## REQUEST:
Rewrite the records below, replacing each "Identify the location of" with "Find the position of" and leaving everything else as it is.

— Begin RECORDS FOR THE TASK —

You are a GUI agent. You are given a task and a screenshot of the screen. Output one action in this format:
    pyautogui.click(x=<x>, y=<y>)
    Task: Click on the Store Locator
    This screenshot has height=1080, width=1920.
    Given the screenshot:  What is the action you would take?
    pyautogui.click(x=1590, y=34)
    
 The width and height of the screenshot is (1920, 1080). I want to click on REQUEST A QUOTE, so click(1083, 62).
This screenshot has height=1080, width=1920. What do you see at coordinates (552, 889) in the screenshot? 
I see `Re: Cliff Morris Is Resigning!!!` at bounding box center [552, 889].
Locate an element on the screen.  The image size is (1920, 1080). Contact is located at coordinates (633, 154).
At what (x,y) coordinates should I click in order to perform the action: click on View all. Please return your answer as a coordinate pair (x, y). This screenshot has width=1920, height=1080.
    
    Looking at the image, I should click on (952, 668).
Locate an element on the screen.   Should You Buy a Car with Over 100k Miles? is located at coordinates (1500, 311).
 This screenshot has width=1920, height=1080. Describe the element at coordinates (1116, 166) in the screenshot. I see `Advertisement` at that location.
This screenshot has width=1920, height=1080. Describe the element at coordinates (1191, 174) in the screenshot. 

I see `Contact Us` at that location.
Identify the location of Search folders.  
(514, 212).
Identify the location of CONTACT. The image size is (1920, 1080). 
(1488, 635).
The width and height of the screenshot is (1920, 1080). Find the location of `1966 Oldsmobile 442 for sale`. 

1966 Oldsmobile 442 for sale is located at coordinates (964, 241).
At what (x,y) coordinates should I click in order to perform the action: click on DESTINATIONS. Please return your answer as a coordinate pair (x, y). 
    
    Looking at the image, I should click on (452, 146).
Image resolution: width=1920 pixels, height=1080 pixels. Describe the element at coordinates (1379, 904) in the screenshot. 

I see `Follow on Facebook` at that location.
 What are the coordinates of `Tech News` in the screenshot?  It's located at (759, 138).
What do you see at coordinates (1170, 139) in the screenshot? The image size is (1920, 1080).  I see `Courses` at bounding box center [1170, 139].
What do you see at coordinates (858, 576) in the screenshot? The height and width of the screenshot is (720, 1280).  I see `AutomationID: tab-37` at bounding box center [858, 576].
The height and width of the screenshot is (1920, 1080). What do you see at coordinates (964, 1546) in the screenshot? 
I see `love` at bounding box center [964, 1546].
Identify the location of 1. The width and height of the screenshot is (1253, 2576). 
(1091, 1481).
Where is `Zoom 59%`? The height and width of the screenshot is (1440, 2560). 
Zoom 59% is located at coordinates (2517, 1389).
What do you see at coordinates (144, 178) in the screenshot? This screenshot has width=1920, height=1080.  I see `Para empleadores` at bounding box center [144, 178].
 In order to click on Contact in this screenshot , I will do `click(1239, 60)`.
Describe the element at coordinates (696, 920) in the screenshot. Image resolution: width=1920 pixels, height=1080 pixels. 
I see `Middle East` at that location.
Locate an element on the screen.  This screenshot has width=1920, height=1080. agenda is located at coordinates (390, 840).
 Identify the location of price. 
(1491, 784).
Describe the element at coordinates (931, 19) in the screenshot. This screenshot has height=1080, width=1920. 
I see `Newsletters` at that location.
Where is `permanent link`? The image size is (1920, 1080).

— End RECORDS FOR THE TASK —

## EXERCISE ANSWER:
You are a GUI agent. You are given a task and a screenshot of the screen. Output one action in this format:
    pyautogui.click(x=<x>, y=<y>)
    Task: Click on the Store Locator
    This screenshot has height=1080, width=1920.
    Given the screenshot:  What is the action you would take?
    pyautogui.click(x=1590, y=34)
    
 The width and height of the screenshot is (1920, 1080). I want to click on REQUEST A QUOTE, so click(1083, 62).
This screenshot has height=1080, width=1920. What do you see at coordinates (552, 889) in the screenshot? 
I see `Re: Cliff Morris Is Resigning!!!` at bounding box center [552, 889].
Locate an element on the screen.  The image size is (1920, 1080). Contact is located at coordinates (633, 154).
At what (x,y) coordinates should I click in order to perform the action: click on View all. Please return your answer as a coordinate pair (x, y). This screenshot has width=1920, height=1080.
    
    Looking at the image, I should click on (952, 668).
Locate an element on the screen.   Should You Buy a Car with Over 100k Miles? is located at coordinates (1500, 311).
 This screenshot has width=1920, height=1080. Describe the element at coordinates (1116, 166) in the screenshot. I see `Advertisement` at that location.
This screenshot has width=1920, height=1080. Describe the element at coordinates (1191, 174) in the screenshot. 

I see `Contact Us` at that location.
Find the position of Search folders.  
(514, 212).
Find the position of CONTACT. The image size is (1920, 1080). 
(1488, 635).
The width and height of the screenshot is (1920, 1080). Find the location of `1966 Oldsmobile 442 for sale`. 

1966 Oldsmobile 442 for sale is located at coordinates (964, 241).
At what (x,y) coordinates should I click in order to perform the action: click on DESTINATIONS. Please return your answer as a coordinate pair (x, y). 
    
    Looking at the image, I should click on (452, 146).
Image resolution: width=1920 pixels, height=1080 pixels. Describe the element at coordinates (1379, 904) in the screenshot. 

I see `Follow on Facebook` at that location.
 What are the coordinates of `Tech News` in the screenshot?  It's located at (759, 138).
What do you see at coordinates (1170, 139) in the screenshot? The image size is (1920, 1080).  I see `Courses` at bounding box center [1170, 139].
What do you see at coordinates (858, 576) in the screenshot? The height and width of the screenshot is (720, 1280).  I see `AutomationID: tab-37` at bounding box center [858, 576].
The height and width of the screenshot is (1920, 1080). What do you see at coordinates (964, 1546) in the screenshot? 
I see `love` at bounding box center [964, 1546].
Find the position of 1. The width and height of the screenshot is (1253, 2576). 
(1091, 1481).
Where is `Zoom 59%`? The height and width of the screenshot is (1440, 2560). 
Zoom 59% is located at coordinates (2517, 1389).
What do you see at coordinates (144, 178) in the screenshot? This screenshot has width=1920, height=1080.  I see `Para empleadores` at bounding box center [144, 178].
 In order to click on Contact in this screenshot , I will do `click(1239, 60)`.
Describe the element at coordinates (696, 920) in the screenshot. Image resolution: width=1920 pixels, height=1080 pixels. 
I see `Middle East` at that location.
Locate an element on the screen.  This screenshot has width=1920, height=1080. agenda is located at coordinates (390, 840).
 Find the position of price. 
(1491, 784).
Describe the element at coordinates (931, 19) in the screenshot. This screenshot has height=1080, width=1920. 
I see `Newsletters` at that location.
Where is `permanent link`? The image size is (1920, 1080).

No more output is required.